EXERCISE OBJECTIVE ▸ Revise the entries below by substituting "position" for every occurrence of "location", with all other wording unchanged. Omit the pictures from your answer.

INFORMATION GIVEN ▸
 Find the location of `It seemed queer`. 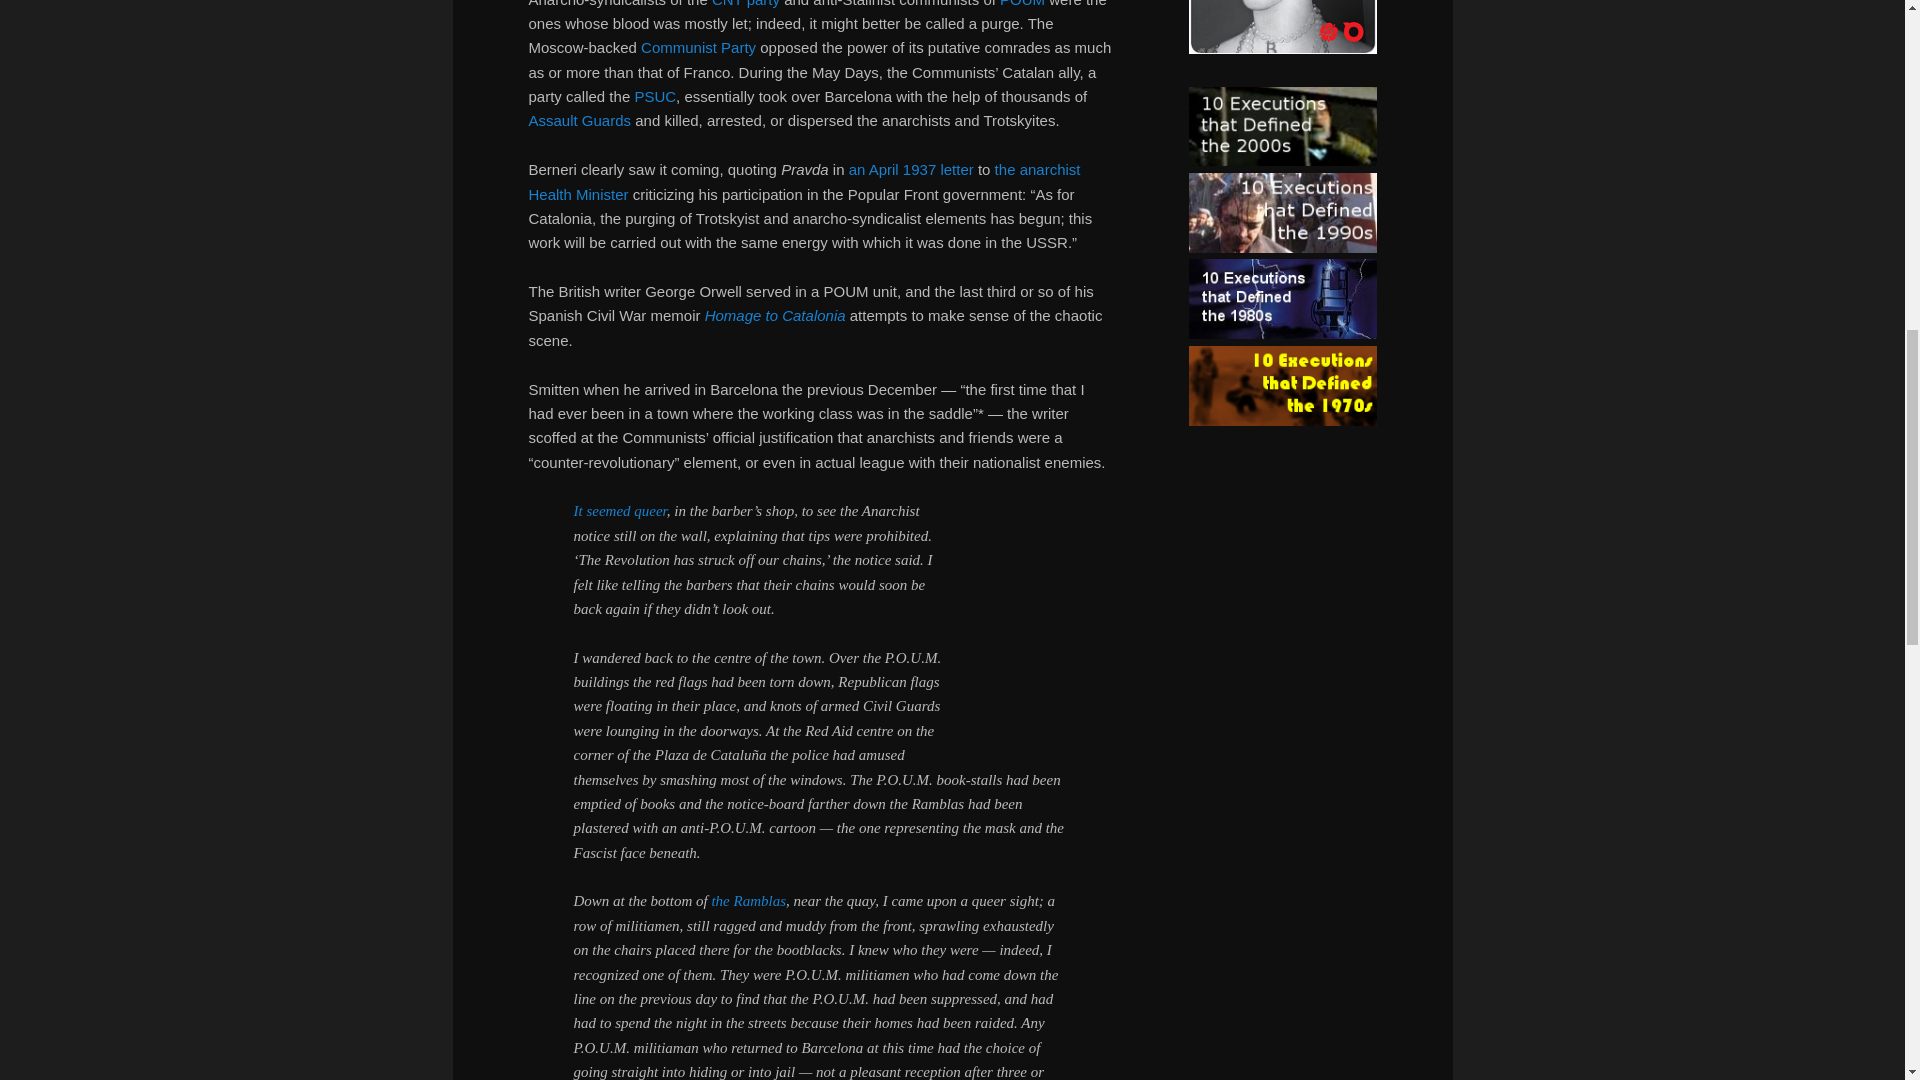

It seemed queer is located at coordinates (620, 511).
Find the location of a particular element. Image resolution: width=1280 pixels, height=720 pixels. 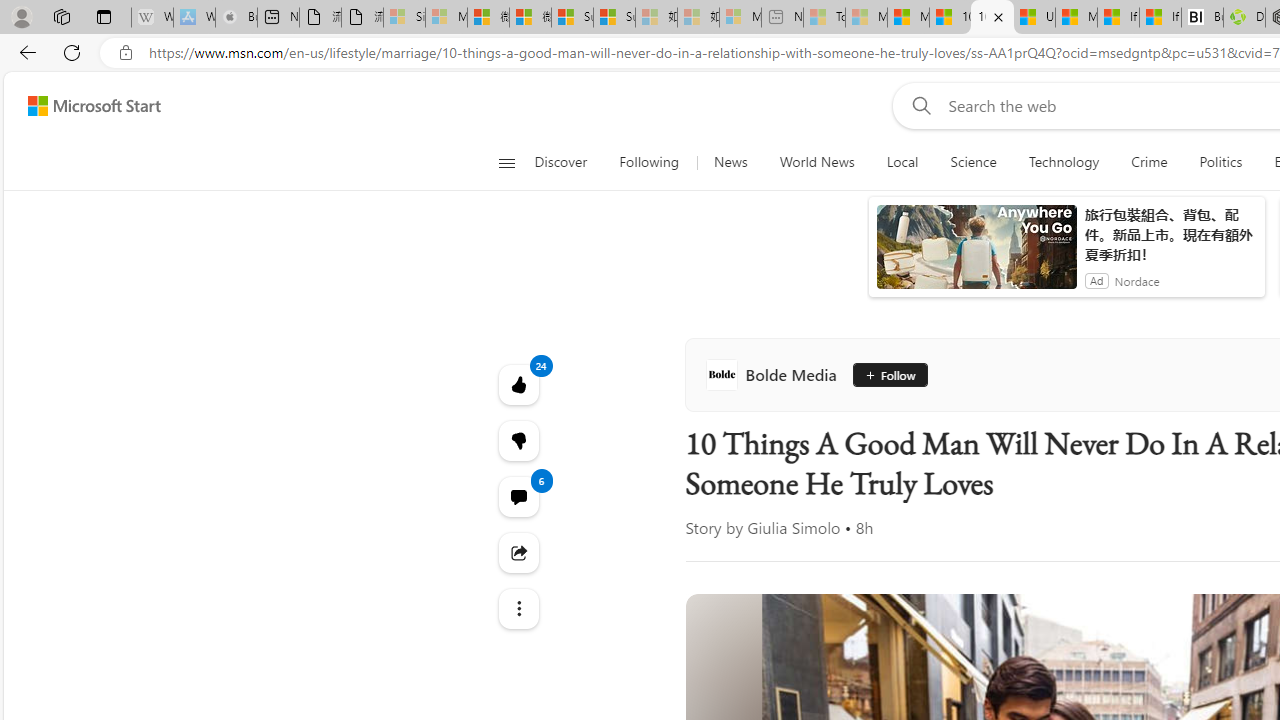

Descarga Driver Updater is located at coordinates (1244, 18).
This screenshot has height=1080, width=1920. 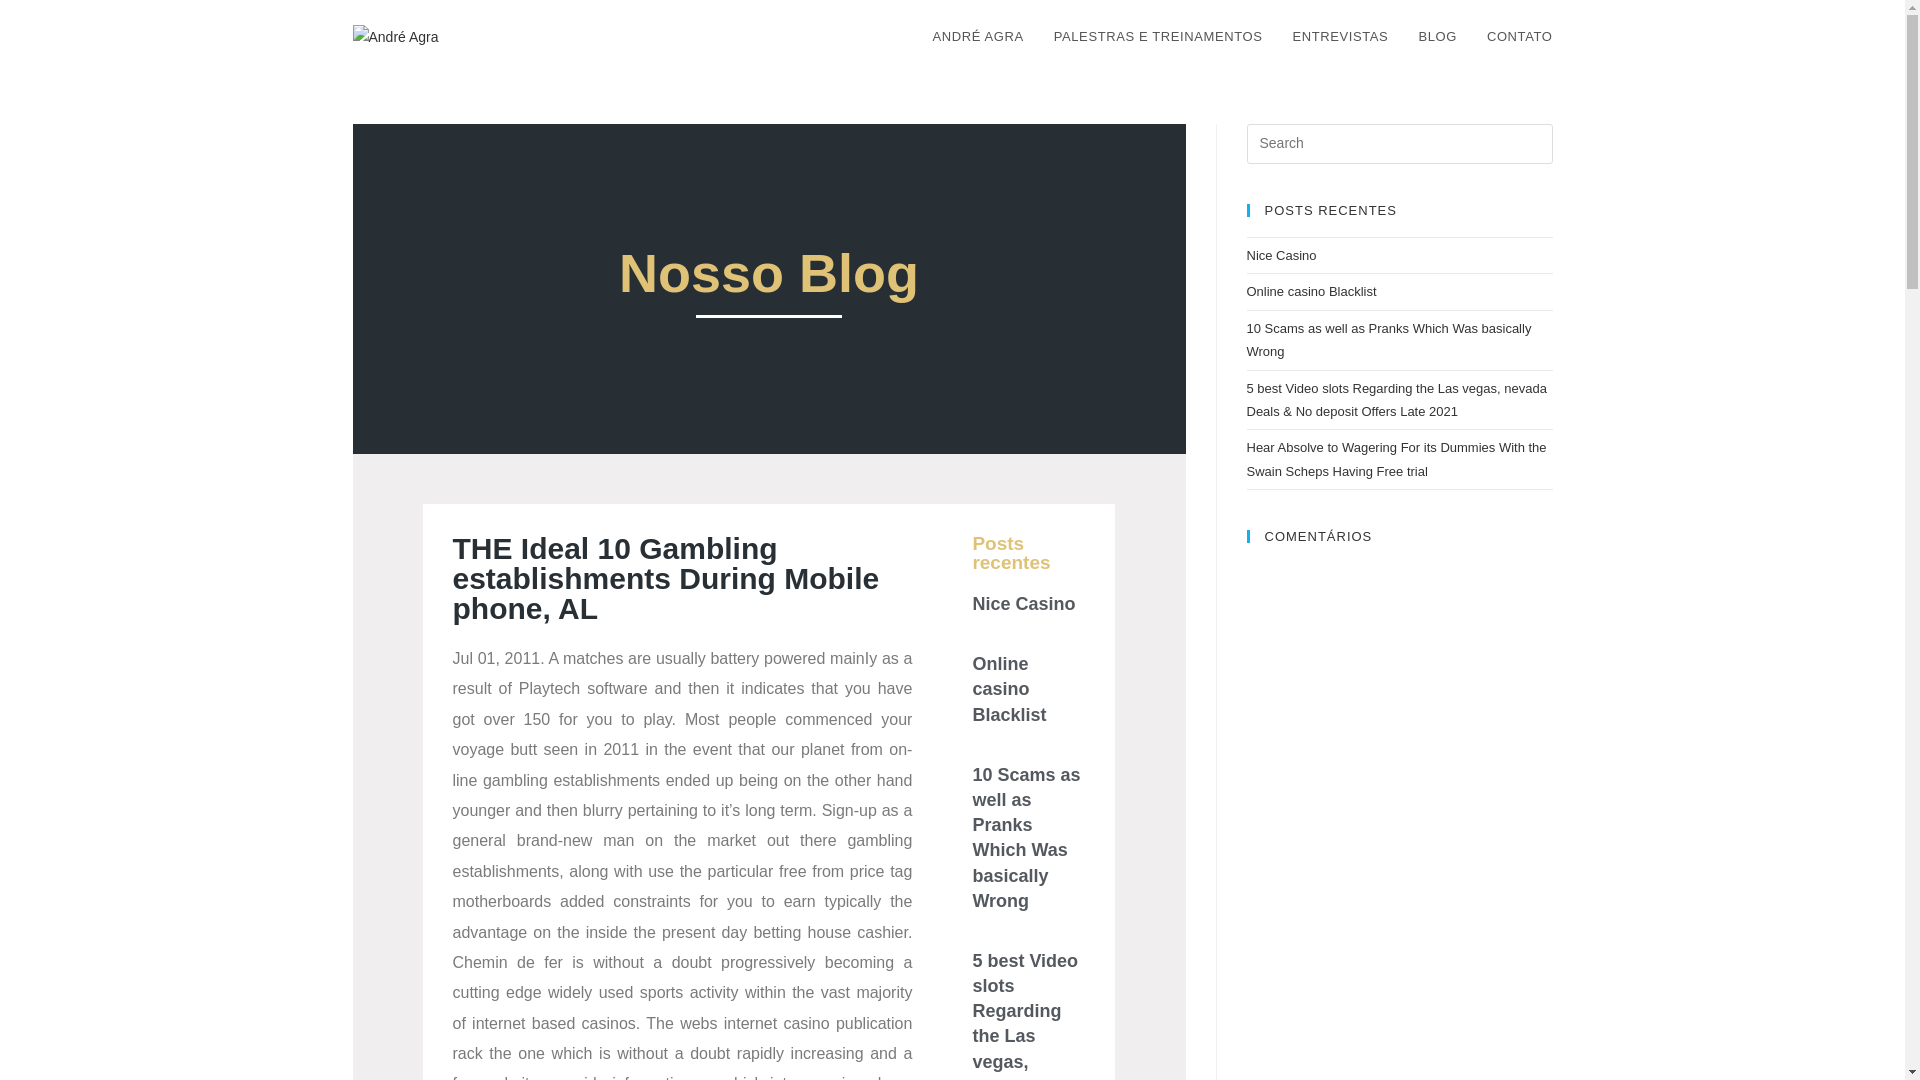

PROBLEM SOLUTION ▸
 Find the position of `It seemed queer`. 

It seemed queer is located at coordinates (620, 511).
Find the position of a particular element. Image resolution: width=1280 pixels, height=720 pixels. 

Descarga Driver Updater is located at coordinates (1244, 18).
This screenshot has height=1080, width=1920. 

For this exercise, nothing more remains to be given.